Exceptions to Medicare telehealth services
CMS is currently undertaking a federal telehealth demonstration project in Alaska and Hawaii where services may be provided in locations that may not be rural or non-MSA, and where other telecommunication equipment may be used.
The payment amount for the professional service provided via the telecommunications system by the registered dietitian nutritionist at the distant site is equal to the current fee schedule amount for MNT or DSMT services based on the RDN's geographic location. The beneficiary is responsible for any unmet deductible amount and applicable coinsurance or copayment. Since January 1, 2011, copayments and deductibles are waived for MNT, but not DSMT services. The same CPT and G codes are used to bill for the services. To indicate that the billed service was furnished as a telehealth service from a distant site, submit claims for telehealth services using Place of Service (POS) 02: Telehealth: The location where health services and health related services are provided or received, through telehealth telecommunication technology. Medicare no longer requires use of the GT (via interactive audio and video telecommunications system) modifier on claims (exception: Critical Access Hospitals billing under Optional Payment Method II). For telehealth services provided as part of Medicare demonstration projects in Alaska and Hawaii, the GQ (via synchronous telecommunications system) modifier must be used.
In addition, the originating site, where the beneficiary receives the service, is eligible to receive a facility fee as described by HCPCS code Q3014. This fee is established annually by CMS and can be found in the Medicare Physician Fee Schedule. The beneficiary is also responsible for any unmet deductible amount and Medicare coinsurance for the originating site fee. Once again, since January 1, 2011, copayments and deductibles are waived for MNT, but not DSMT services. For more information on payment methodology for originating sites, refer to the Medicare Benefit Policy Manual (see below).
Online Assessment and Management Services
While not technically classified as a telehealth service under Medicare Part B, RDN Medicare providers may use the following G codes with their Medicare Part B beneficiaries after an initial MNT encounter:
- G2061: Qualified nonphysician healthcare professional online assessment and management, for an established patient, for up to seven days, cumulative time during the 7 days; 5-10 minutes
- G2062: Qualified nonphysician healthcare professional online assessment and management service, for an established patient, for up to seven days, cumulative time during the 7 days; 11-20 minutes)

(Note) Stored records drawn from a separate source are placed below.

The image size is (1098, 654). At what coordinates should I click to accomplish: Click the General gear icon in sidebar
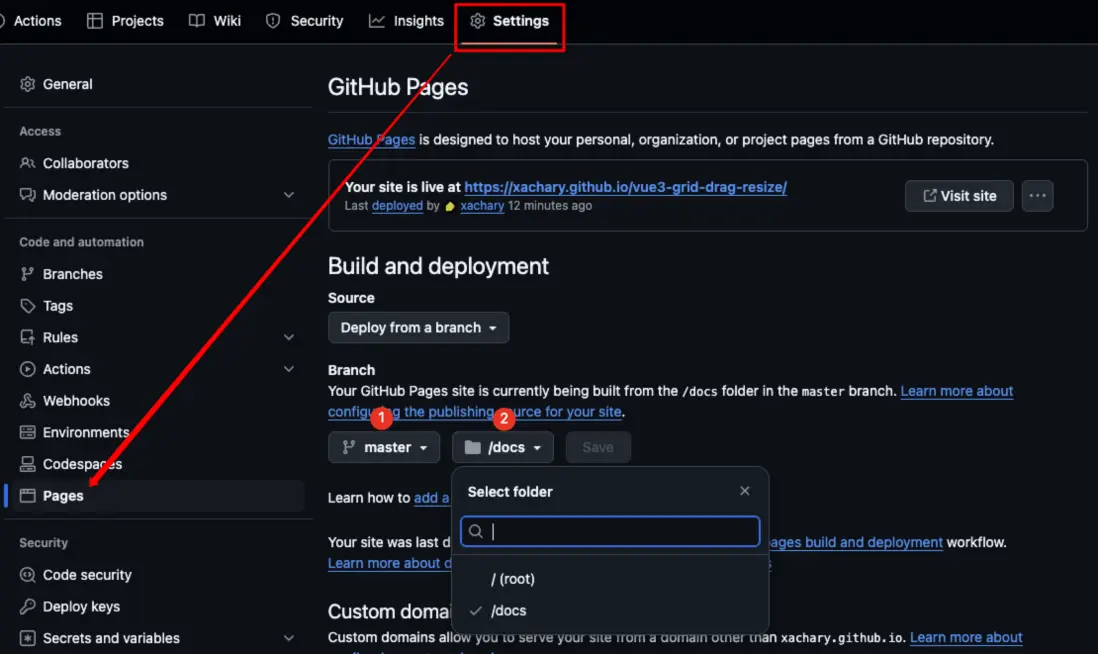(28, 84)
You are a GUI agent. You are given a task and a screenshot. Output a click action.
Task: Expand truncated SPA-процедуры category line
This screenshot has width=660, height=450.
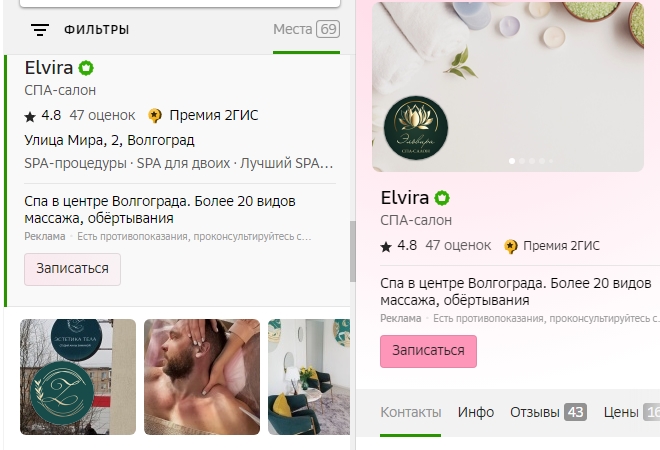coord(178,163)
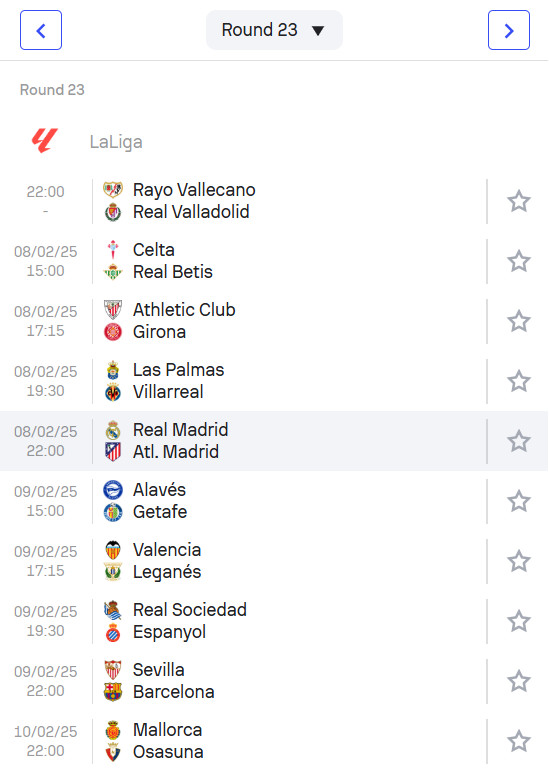Click the Las Palmas team name
Screen dimensions: 549x768
tap(179, 370)
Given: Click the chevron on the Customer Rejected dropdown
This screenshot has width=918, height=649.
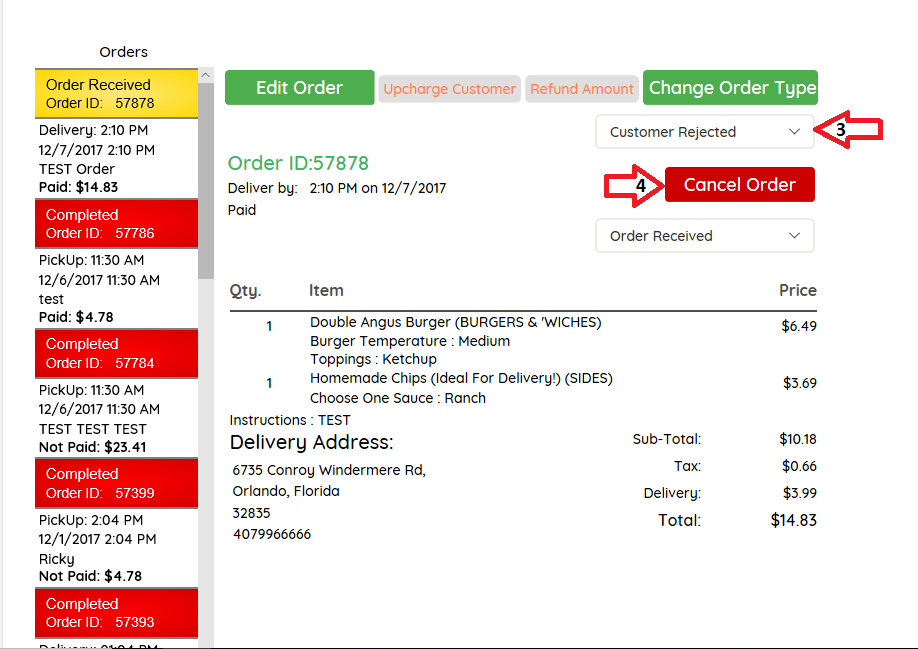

- G2063: Qualified nonphysician healthcare professional online assessment and management service, for an established patient, for up to seven days, cumulative time during the 7 days; 21 or more minutes
Written or verbal informed consent must be obtained and documented in the medical record prior to providing the service. Consent can be done once a year. The service is initiated by an established patient and must be delivered through a HIPAA-compliant, secure platform. If the patient generates the initial inquiry within 7 days of an MNT encounter and the inquiry is related to the same problem, then the RDN cannot separately report these codes.